> What this task involves:
Please copy the data from the line containing "This screenshot has height=661, width=886." through the line containing "click(143, 682)", without any changes.
◆ ◆ ◆ ◆ ◆ ◆ ◆
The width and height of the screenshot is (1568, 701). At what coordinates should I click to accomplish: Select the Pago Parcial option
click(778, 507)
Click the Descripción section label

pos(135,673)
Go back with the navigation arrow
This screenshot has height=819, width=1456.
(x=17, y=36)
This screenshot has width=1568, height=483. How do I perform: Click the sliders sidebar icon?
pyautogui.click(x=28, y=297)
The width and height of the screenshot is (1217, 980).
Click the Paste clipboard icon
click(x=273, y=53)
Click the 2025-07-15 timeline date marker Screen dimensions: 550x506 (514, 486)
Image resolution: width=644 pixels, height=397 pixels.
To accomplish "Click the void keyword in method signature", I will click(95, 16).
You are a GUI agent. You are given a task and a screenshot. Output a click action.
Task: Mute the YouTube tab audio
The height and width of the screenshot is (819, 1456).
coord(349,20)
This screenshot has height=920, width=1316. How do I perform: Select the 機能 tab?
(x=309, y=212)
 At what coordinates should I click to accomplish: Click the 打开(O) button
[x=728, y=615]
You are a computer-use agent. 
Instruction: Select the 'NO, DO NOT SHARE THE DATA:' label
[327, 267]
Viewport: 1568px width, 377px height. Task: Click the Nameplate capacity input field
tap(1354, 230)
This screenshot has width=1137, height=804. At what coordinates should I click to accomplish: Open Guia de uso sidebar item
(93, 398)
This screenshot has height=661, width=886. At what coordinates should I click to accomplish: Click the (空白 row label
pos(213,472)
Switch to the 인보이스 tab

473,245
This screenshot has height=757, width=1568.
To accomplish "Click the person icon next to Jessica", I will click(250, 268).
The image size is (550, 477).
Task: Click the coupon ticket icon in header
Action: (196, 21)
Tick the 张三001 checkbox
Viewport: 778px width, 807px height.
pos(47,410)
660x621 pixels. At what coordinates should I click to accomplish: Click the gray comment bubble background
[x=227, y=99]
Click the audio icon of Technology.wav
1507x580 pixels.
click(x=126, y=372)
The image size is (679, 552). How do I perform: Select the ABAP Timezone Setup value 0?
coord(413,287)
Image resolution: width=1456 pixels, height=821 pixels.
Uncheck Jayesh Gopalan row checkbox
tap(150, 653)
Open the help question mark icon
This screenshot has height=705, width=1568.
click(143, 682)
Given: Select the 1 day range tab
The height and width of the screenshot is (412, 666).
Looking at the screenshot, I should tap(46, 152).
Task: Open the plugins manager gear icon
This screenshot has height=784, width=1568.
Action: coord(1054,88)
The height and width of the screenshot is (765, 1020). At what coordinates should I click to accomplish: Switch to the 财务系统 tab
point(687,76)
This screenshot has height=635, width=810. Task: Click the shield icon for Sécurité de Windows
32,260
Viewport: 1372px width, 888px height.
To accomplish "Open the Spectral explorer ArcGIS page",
◆ ◆ ◆ ◆ ◆ ◆ ◆
> Result of the task:
This screenshot has height=661, width=886. At what coordinates should I click to accomplish: Click the (空白 row label
pos(213,472)
Switch to the 인보이스 tab

473,245
This screenshot has height=757, width=1568.
To accomplish "Click the person icon next to Jessica", I will click(250, 268).
The image size is (550, 477).
Task: Click the coupon ticket icon in header
Action: (196, 21)
Tick the 张三001 checkbox
Viewport: 778px width, 807px height.
pos(47,410)
660x621 pixels. At what coordinates should I click to accomplish: Click the gray comment bubble background
[x=227, y=99]
Click the audio icon of Technology.wav
1507x580 pixels.
click(x=126, y=372)
The image size is (679, 552). How do I perform: Select the ABAP Timezone Setup value 0?
coord(413,287)
Image resolution: width=1456 pixels, height=821 pixels.
Uncheck Jayesh Gopalan row checkbox
tap(150, 653)
Open the help question mark icon
This screenshot has height=705, width=1568.
click(143, 682)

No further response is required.